The RIAA is sending letters offering discounted settlements to 400 students at 13 universities. And that’s just the first round: the intention is for hundreds of these pre-litigation letters to go out to university computer users every month.
“The theft of music remains unacceptably high and undermines the industry’s ability to invest in new music… This is especially the case on college campuses,” explained RIAA CEO Mitch Bainwol.
So how it works is through certain universities having agreed to cooperate in turning over student names to the RIAA: students associated with unauthorized downloads/uploads from university computers. These students are now expected to apply for a settlement online (and can even pay online) to avoid litigation. This plan assumes, of course, that students (best known for not having money) are in a position to pay.

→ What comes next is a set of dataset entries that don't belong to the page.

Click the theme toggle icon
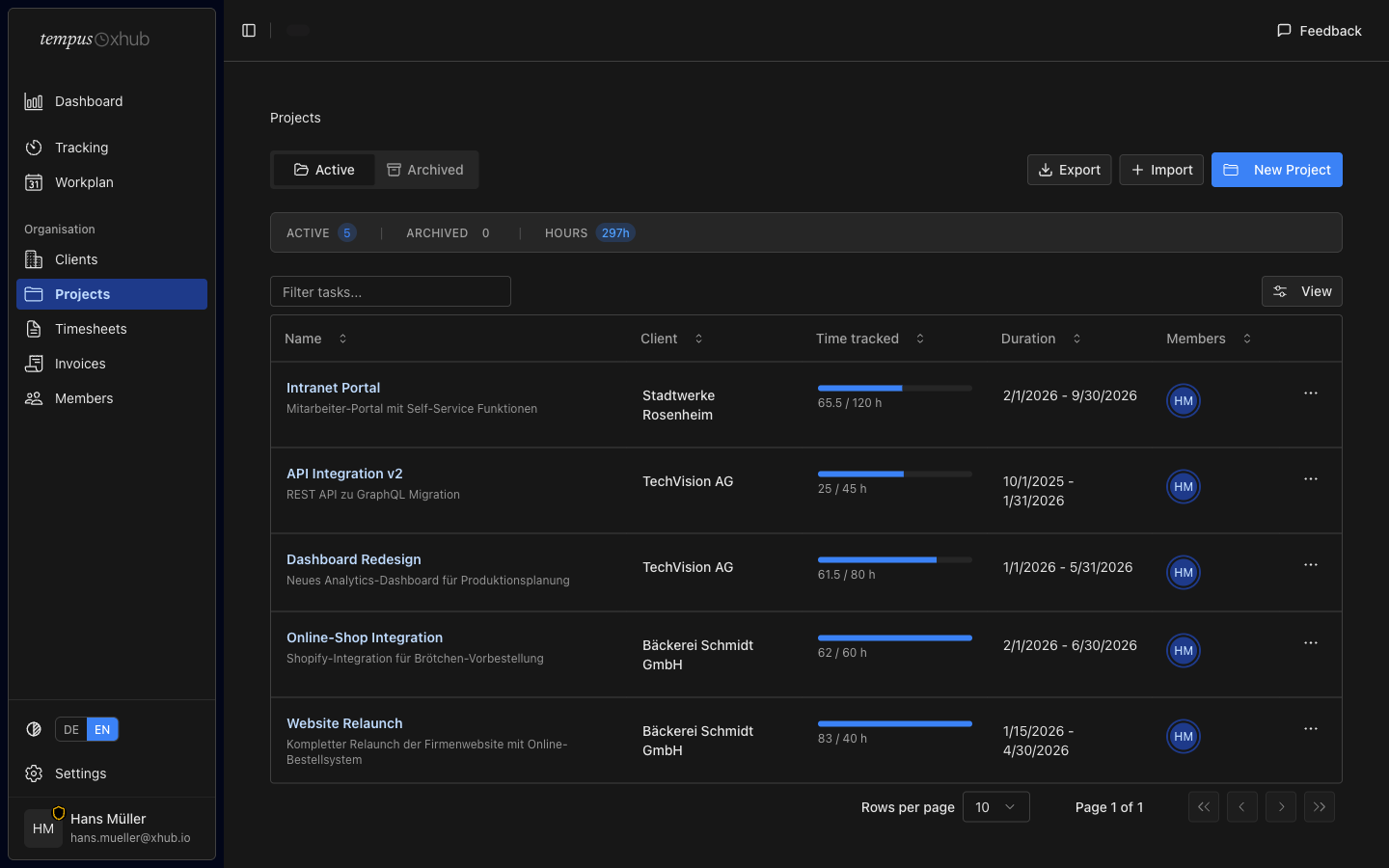This screenshot has height=868, width=1389. pyautogui.click(x=34, y=729)
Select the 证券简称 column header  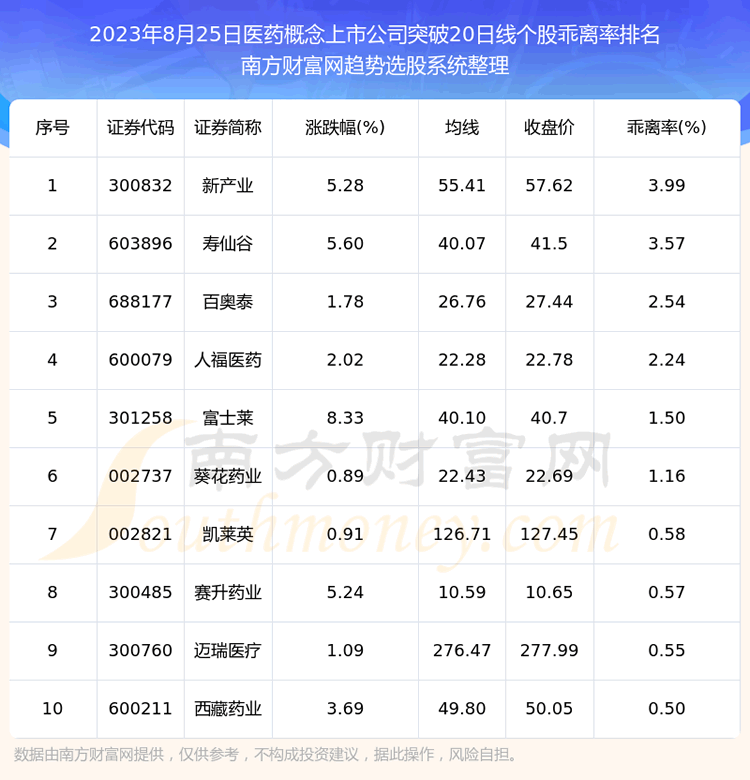228,128
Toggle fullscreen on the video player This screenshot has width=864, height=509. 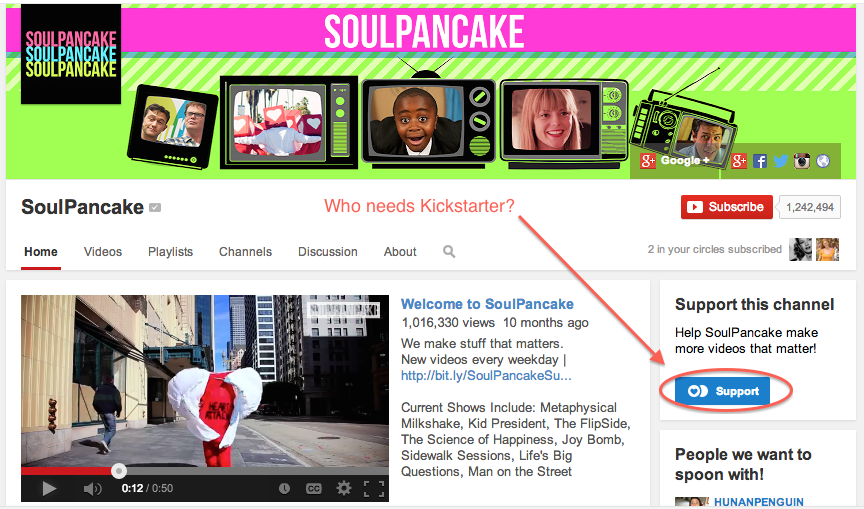pos(374,489)
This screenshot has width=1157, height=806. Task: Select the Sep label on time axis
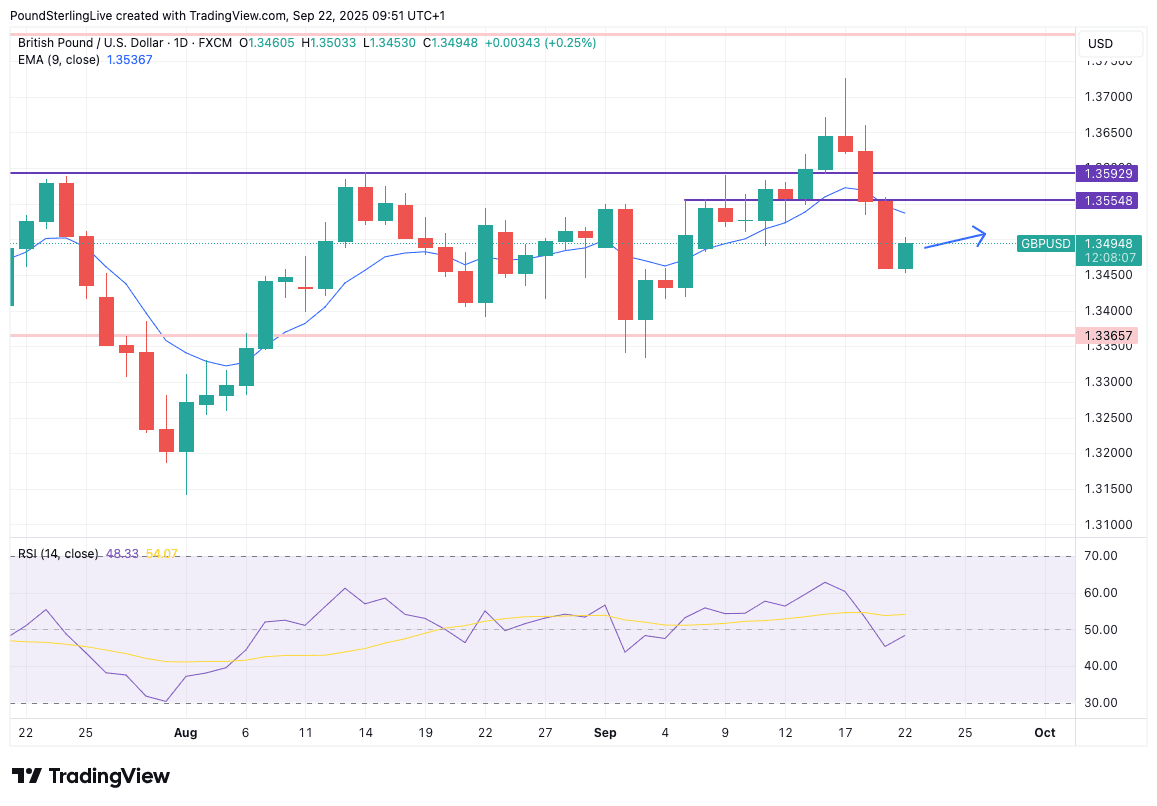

The moral of the story? Don’t be involved in file sharing at the following universities:
Arizona State University, Marshall University, North Carolina State University, North Dakota State University, Northern Illinois University, Ohio University, Syracuse University, University of Massachusetts, Amherst, University of Nebraska, Lincoln, University of South Florida, University of Southern California, University of Tennessee, Knoxville, and University of Texas, Austin.